This wiki is obsolete, see the NorduGrid web pages for up to date information.
Gangliarc
Gangliarc provides a way to monitor various properties of an ARC server installation through an existing ganglia installation. It uses gmetric to dynamically add ARC-related metrics to the ganglia feed from the ARC host. The code can be found in subversion.
Installation
A package nordugrid-arc-gangliarc is provided for the usual operating systems supported by ARC. To start it run /etc/init.d/gangliarc start
Gangliarc can also be installed from source: check out the code from subversion
svn co http://svn.nordugrid.org/repos/nordugrid/contrib/gangliarc/trunk gangliarc cd gangliarc
Follow the instructions in README. For those who don't want to read instructions and just want to get it going, run (as root)
python setup.py install /etc/init.d/gangliarc start
Look in /var/log/arc/gangliarc.log to check everything is running ok and watch the graphs appear on ganglia.
Note that the latest svn version is not guaranteed to work or be free from bugs.
Metrics
It is possible to configure which metrics are used - see the README for details.
Currently Available
- Last modification time of the A-REX heartbeat
- Free space in each cache and total free cache space
- Free space in each session directory and total session directory free space
- Number of files in various states of the new data staging framework, eg transferring, waiting on cache etc.
- Number of downloaders/uploaders, if old data staging is used
- Number of current running jobs (jobs between PREPARING and FINISHING states)
- Number of failed jobs among last 100 finished
- Number of jobs in each A-REX state (ACCEPTING, PREPARING etc.)
Example
The screenshot below shows several gangliarc metrics:
- (top left) The time since the A-REX heartbeat was modified.
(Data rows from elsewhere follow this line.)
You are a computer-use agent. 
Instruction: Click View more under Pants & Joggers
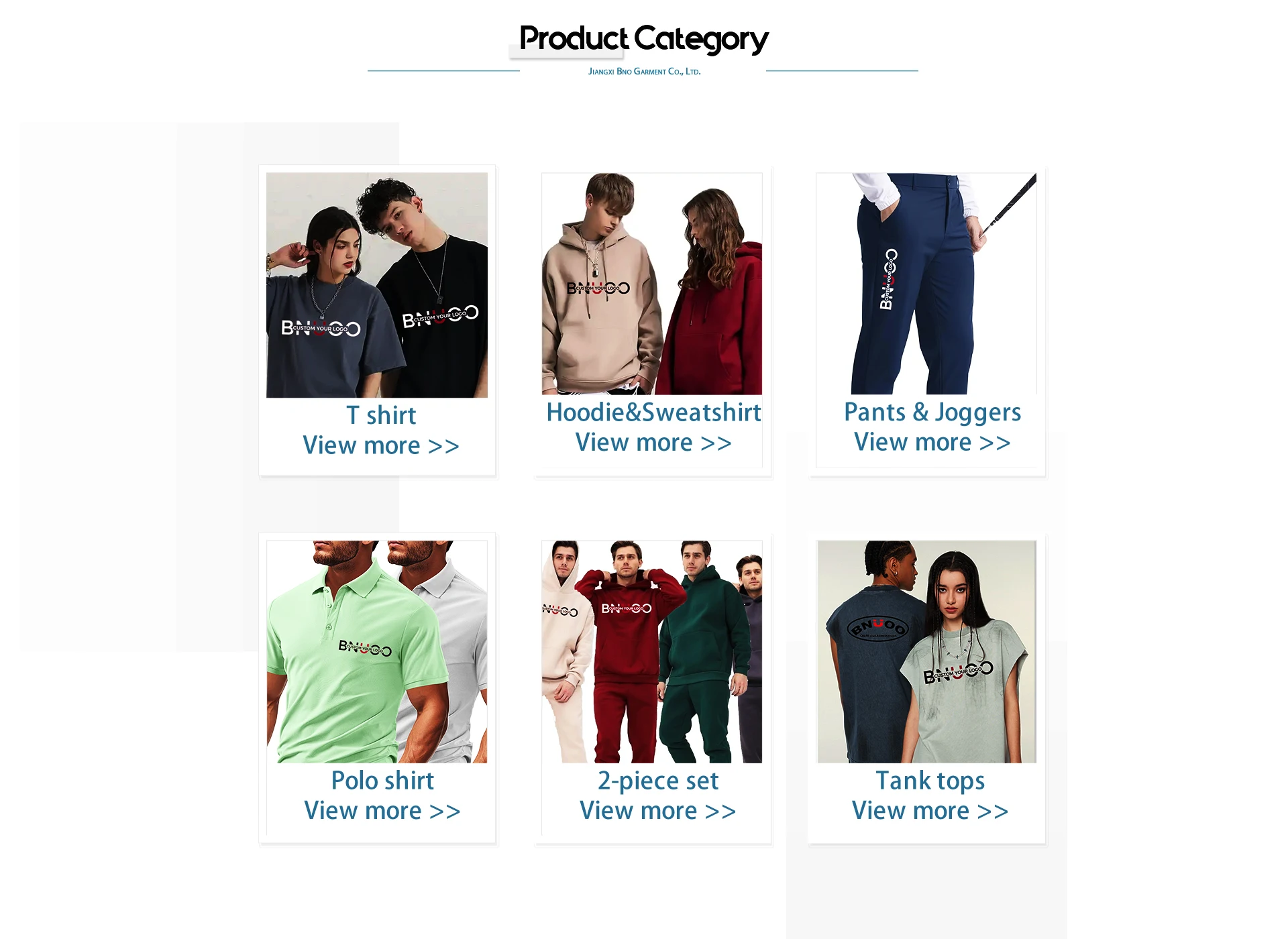pos(932,443)
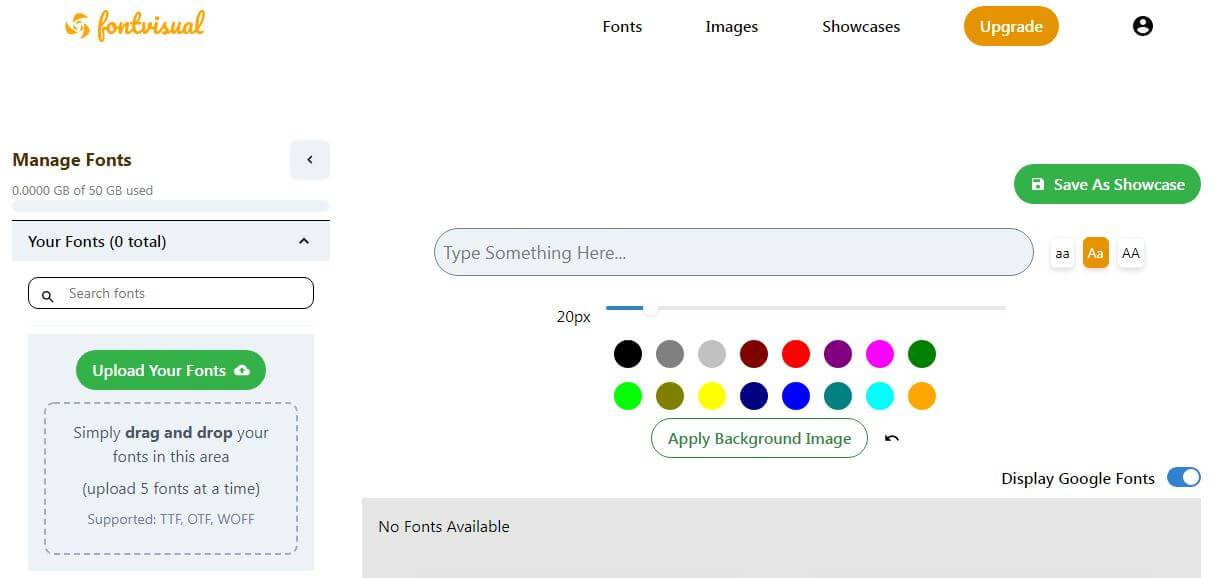Viewport: 1217px width, 578px height.
Task: Click the cloud upload icon
Action: point(242,371)
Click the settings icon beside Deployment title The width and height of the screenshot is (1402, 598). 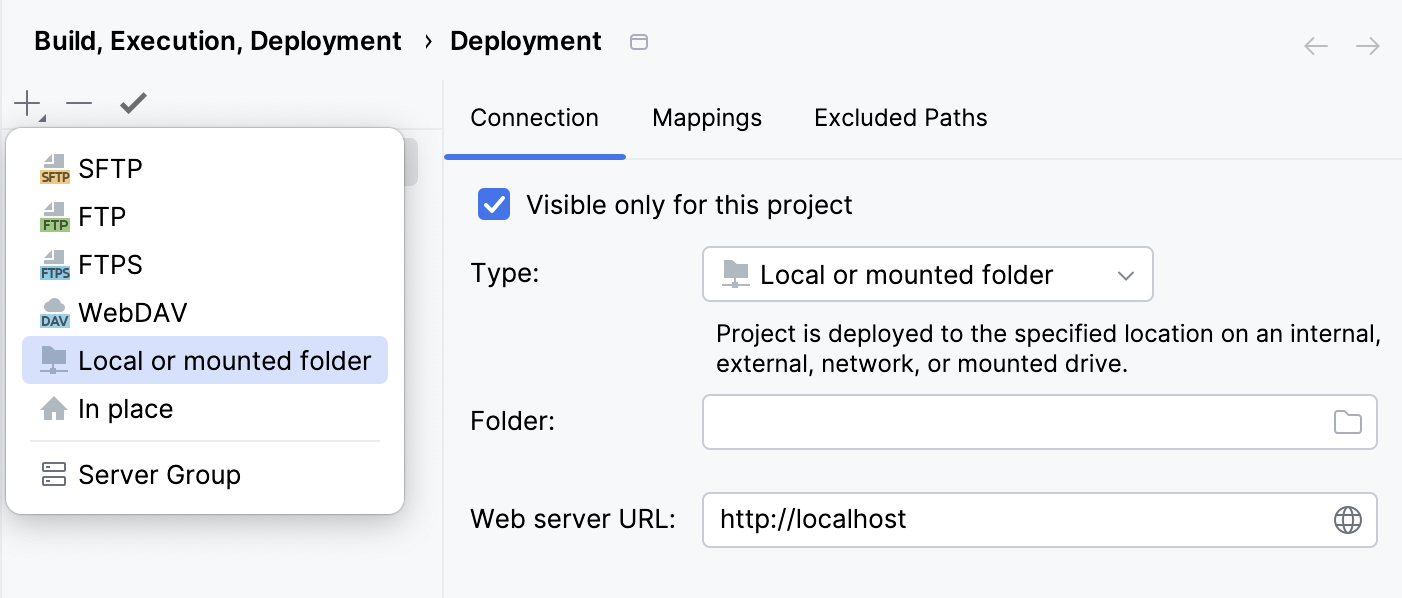pos(638,42)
This graph shows the time since the last modification time of the gm-heartbeat file in the control directory. In normal operation this value should be low (under 2 minutes) like it is here. If A-REX is stopped or stuck then this metric will gradually increase in value.
- (top right) The free space in the cache file system. Here we can see that the cache space decreased in stages until around 12:35 when it increased due to the cache cleaner. Note that since ganglia does not allow the slash character in metric names, it is replaced by an underscore, so this graph shows free space in /var/arc/cache
- (bottom left) The number of failed jobs in the last 100. This graph shows how many jobs out of the last 100 that finished were failed jobs.
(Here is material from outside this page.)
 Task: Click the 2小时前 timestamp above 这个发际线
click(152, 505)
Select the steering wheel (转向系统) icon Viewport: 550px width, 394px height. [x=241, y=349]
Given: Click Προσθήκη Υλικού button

- (bottom right) The number of processing jobs. This includes all jobs from ACCEPTING to FINISHING, i.e. the jobs active inside A-REX. At the start of the graph there are 100 jobs running but they gradually finished, but then at 12:15 another batch of jobs were submitted.
Integration with Nagios
Some experimental combination of Nagios and Gangliarc metrics has been tried. The following screenshot shows monitoring of the number of failed jobs out of the previous 100 and the time since the last A-REX heartbeat (in WARNING state since it is greater than 120s, probably meaning A-REX has stopped):
It is farirly simple to add these to a standard Nagios setup, it just involved creating a new configuration file to define the metrics to monitor:
define servicegroup { servicegroup_name ganglia-metrics alias Ganglia Metrics } define command { command_name check_ganglia command_line /etc/nagios/check_ganglia.py -h $HOSTNAME$ -m $ARG1$ -w $ARG2$ -c $ARG3$ } define service { use local-service name ganglia-service hostgroup_name test servicegroups ganglia-metrics notifications_enabled 0 register 0 } define service { use ganglia-service service_description ARC Heartbeat check_command check_ganglia!ARC_AREX_HEARTBEAT_LAST_SEEN!120!300 } define service { use ganglia-service service_description ARC Failed Jobs check_command check_ganglia!ARC_JOBS_FAILED_PER_100!50!80 }
Just change hostgroup_name to the group of hosts exposing Gangliarc data.
check_ganglia.py comes with ganglia version 3.1 and greater, but can also be downloaded from online sources, eg here and works fine with a 3.0 installation.